**Task prompt**
Write out the data below in full. Keep it exact.

==== Dataset content

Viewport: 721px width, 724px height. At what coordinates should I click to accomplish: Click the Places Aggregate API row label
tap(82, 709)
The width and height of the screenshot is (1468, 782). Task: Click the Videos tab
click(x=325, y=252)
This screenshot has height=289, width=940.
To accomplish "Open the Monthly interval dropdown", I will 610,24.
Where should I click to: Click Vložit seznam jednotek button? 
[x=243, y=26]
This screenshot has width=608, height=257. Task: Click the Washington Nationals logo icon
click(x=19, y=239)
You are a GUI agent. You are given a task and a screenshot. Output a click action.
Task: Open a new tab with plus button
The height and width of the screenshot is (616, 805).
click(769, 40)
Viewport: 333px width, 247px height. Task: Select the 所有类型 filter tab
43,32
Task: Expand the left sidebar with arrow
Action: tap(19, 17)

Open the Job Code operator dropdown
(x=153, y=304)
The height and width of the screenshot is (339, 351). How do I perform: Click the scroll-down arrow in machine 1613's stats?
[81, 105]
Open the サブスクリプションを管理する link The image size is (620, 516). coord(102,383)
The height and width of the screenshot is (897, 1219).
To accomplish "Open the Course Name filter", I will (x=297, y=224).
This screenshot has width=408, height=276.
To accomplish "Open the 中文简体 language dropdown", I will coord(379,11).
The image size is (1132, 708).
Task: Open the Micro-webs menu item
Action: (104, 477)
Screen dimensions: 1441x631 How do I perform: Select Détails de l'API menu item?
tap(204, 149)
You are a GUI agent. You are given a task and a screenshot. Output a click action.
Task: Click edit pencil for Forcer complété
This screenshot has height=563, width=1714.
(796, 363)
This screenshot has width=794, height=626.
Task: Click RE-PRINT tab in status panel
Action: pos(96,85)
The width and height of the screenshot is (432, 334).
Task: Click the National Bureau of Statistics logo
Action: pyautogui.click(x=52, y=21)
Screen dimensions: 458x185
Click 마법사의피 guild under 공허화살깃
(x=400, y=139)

========

**Final answer**
Viewport: 721px width, 724px height. At what coordinates should I click to accomplish: Click the Places Aggregate API row label
tap(82, 709)
The width and height of the screenshot is (1468, 782). Task: Click the Videos tab
click(x=325, y=252)
This screenshot has height=289, width=940.
To accomplish "Open the Monthly interval dropdown", I will 610,24.
Where should I click to: Click Vložit seznam jednotek button? 
[x=243, y=26]
This screenshot has width=608, height=257. Task: Click the Washington Nationals logo icon
click(x=19, y=239)
You are a GUI agent. You are given a task and a screenshot. Output a click action.
Task: Open a new tab with plus button
The height and width of the screenshot is (616, 805).
click(769, 40)
Viewport: 333px width, 247px height. Task: Select the 所有类型 filter tab
43,32
Task: Expand the left sidebar with arrow
Action: tap(19, 17)

Open the Job Code operator dropdown
(x=153, y=304)
The height and width of the screenshot is (339, 351). How do I perform: Click the scroll-down arrow in machine 1613's stats?
[81, 105]
Open the サブスクリプションを管理する link The image size is (620, 516). coord(102,383)
The height and width of the screenshot is (897, 1219).
To accomplish "Open the Course Name filter", I will (x=297, y=224).
This screenshot has width=408, height=276.
To accomplish "Open the 中文简体 language dropdown", I will coord(379,11).
The image size is (1132, 708).
Task: Open the Micro-webs menu item
Action: (104, 477)
Screen dimensions: 1441x631 How do I perform: Select Détails de l'API menu item?
tap(204, 149)
You are a GUI agent. You are given a task and a screenshot. Output a click action.
Task: Click edit pencil for Forcer complété
This screenshot has height=563, width=1714.
(796, 363)
This screenshot has width=794, height=626.
Task: Click RE-PRINT tab in status panel
Action: pos(96,85)
The width and height of the screenshot is (432, 334).
Task: Click the National Bureau of Statistics logo
Action: pyautogui.click(x=52, y=21)
Screen dimensions: 458x185
Click 마법사의피 guild under 공허화살깃
(x=400, y=139)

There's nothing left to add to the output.